» **Problem details**
Go through the entries below and collect each line with the string "Open" in it.

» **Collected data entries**
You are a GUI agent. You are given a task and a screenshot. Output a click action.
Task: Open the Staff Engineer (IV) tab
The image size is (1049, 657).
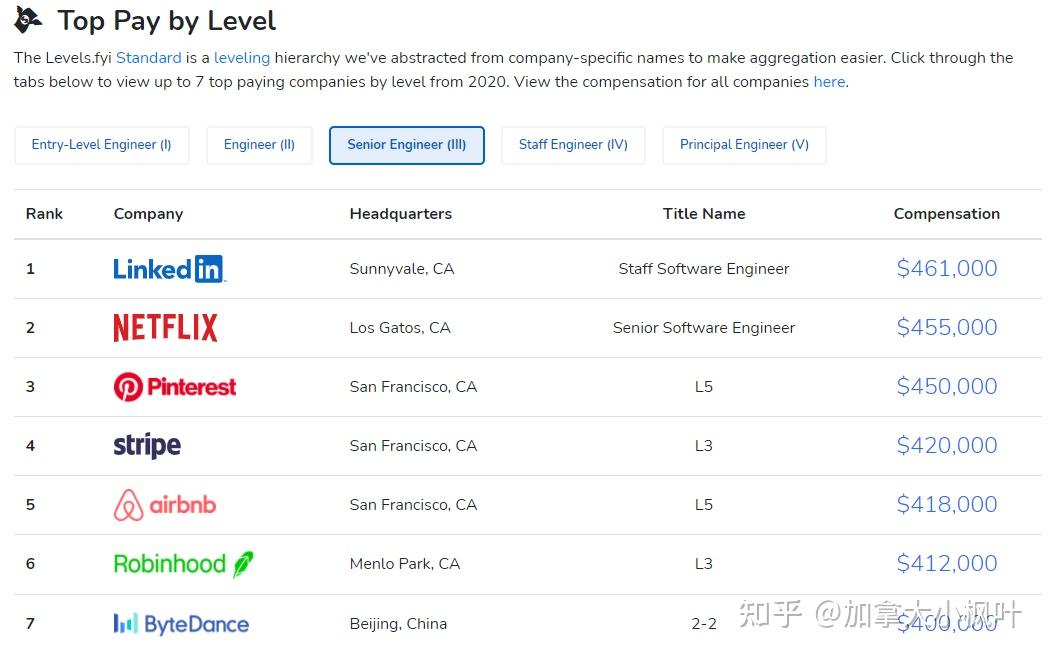click(573, 145)
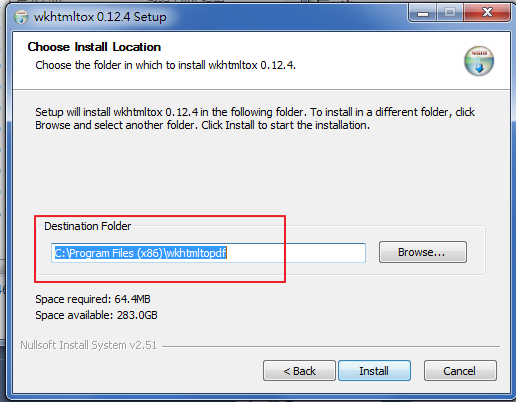Click the NSIS globe logo in header
The image size is (516, 402).
pyautogui.click(x=479, y=61)
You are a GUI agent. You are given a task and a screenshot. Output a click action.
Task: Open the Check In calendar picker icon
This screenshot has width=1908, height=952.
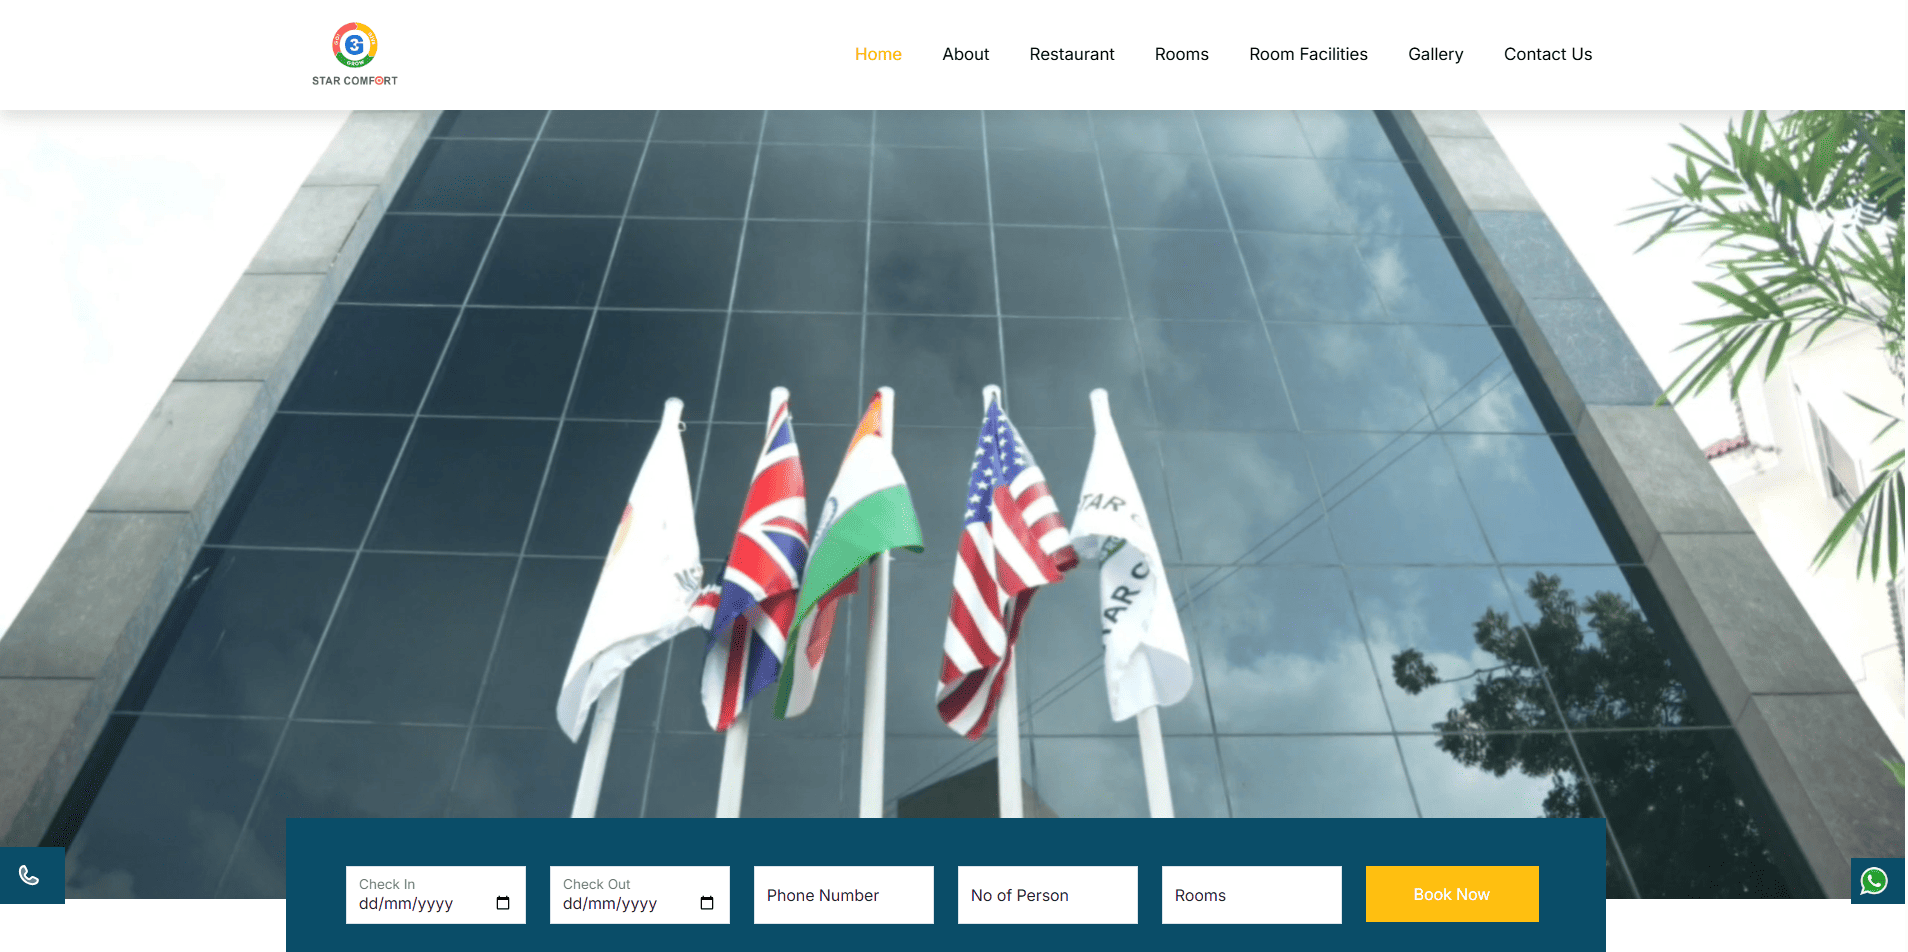[503, 903]
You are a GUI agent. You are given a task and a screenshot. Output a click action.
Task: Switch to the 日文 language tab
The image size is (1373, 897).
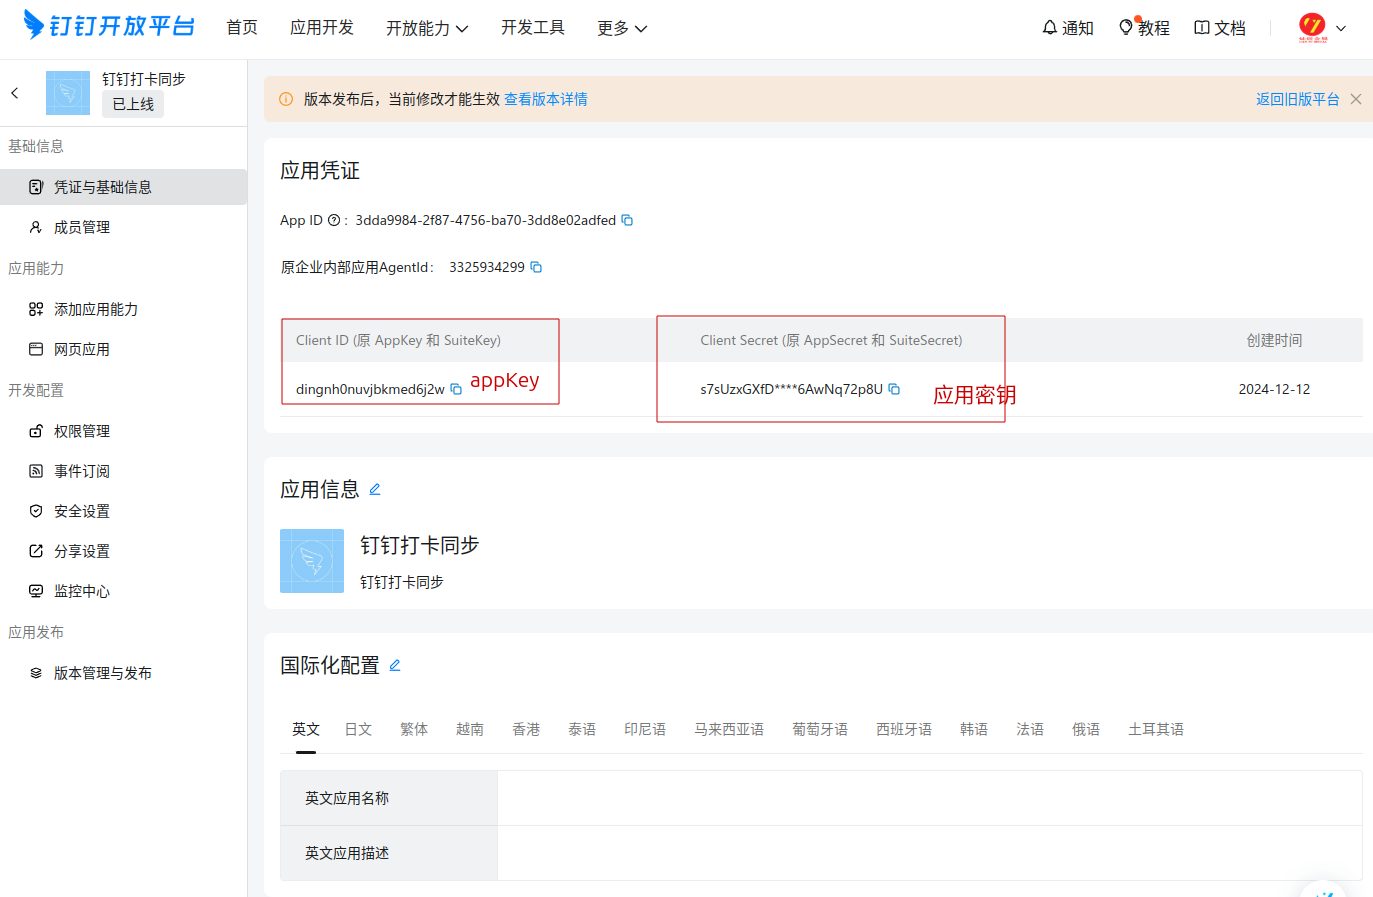tap(358, 729)
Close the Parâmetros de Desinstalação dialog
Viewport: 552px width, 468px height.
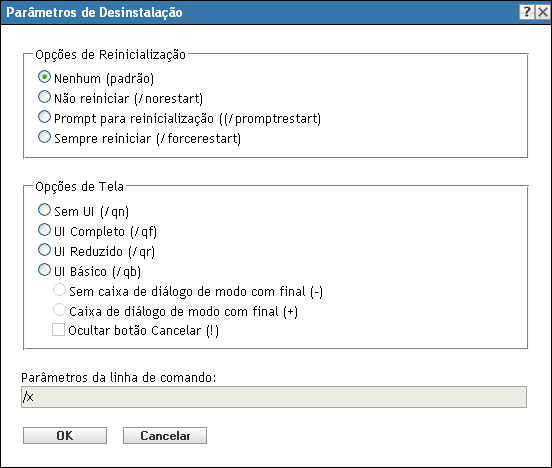pos(542,12)
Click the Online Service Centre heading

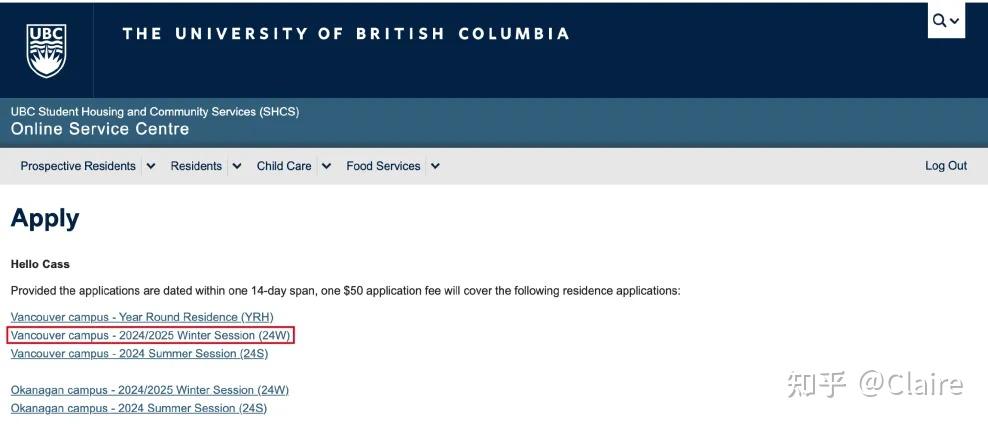tap(100, 129)
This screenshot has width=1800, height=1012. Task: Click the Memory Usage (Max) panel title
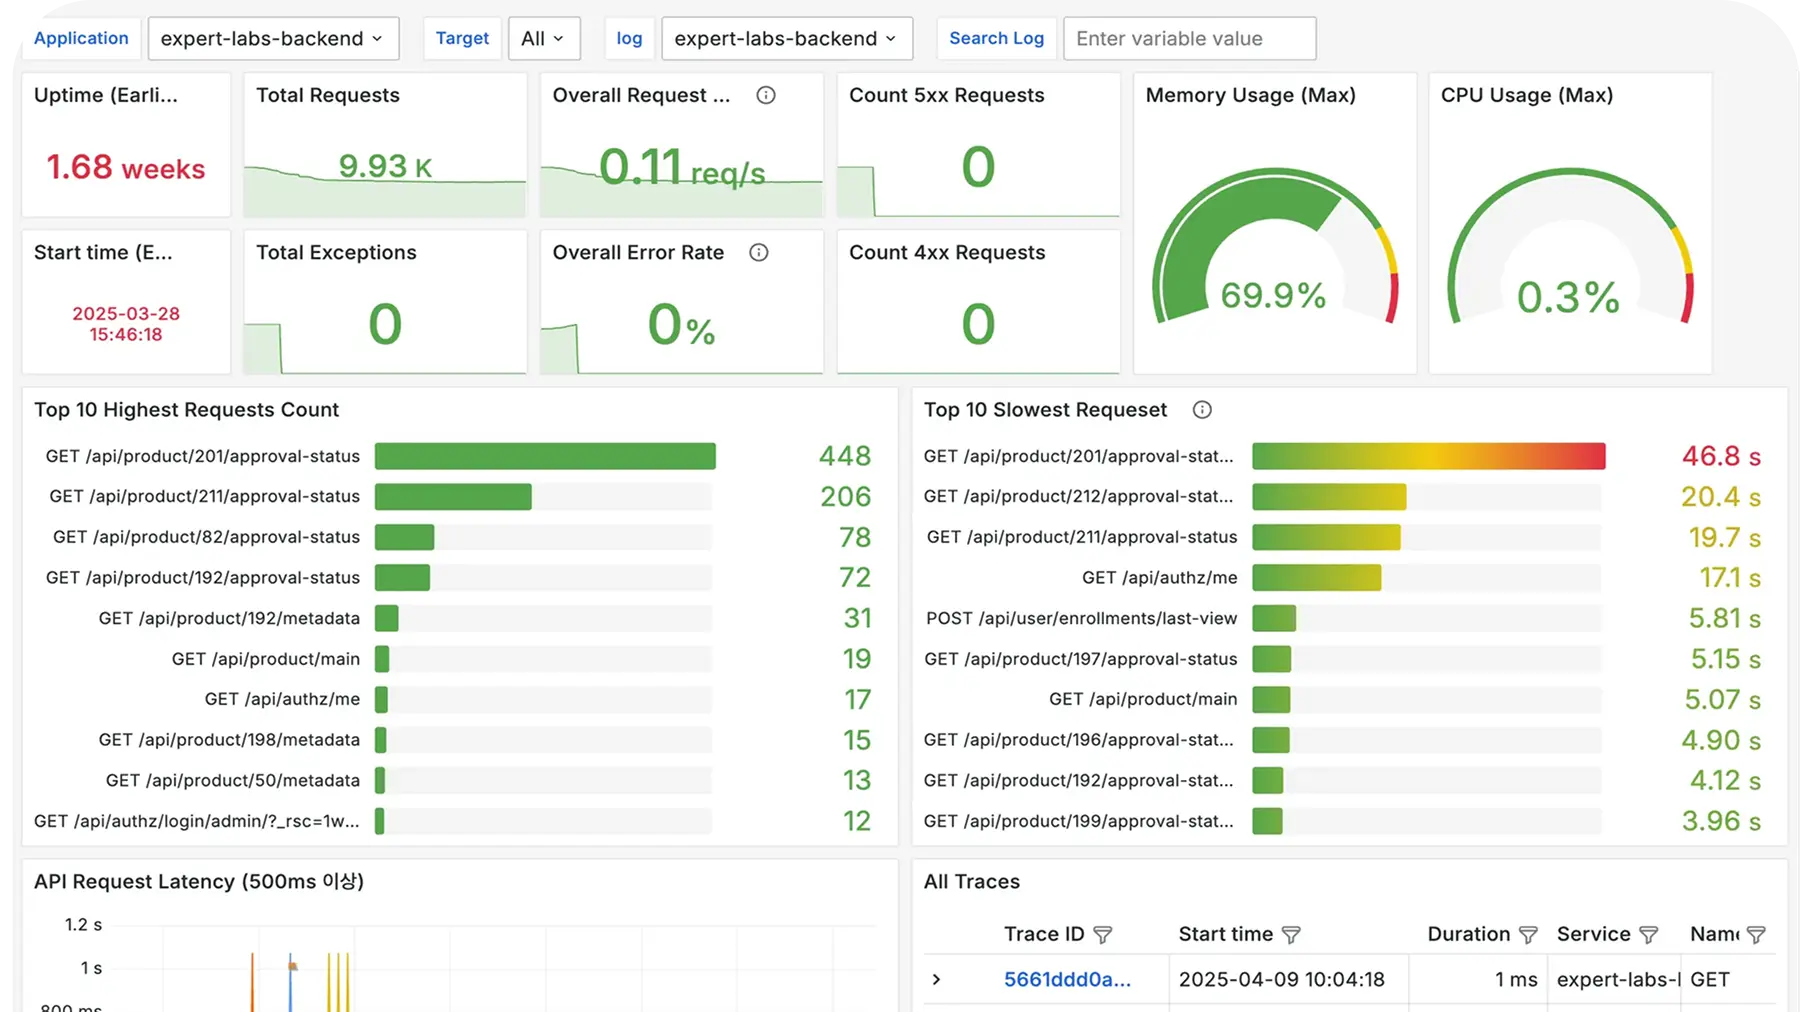click(1250, 95)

» **Answer for this exercise**
Task: Open the Staff Engineer (IV) tab
Task: Open the Check In calendar picker icon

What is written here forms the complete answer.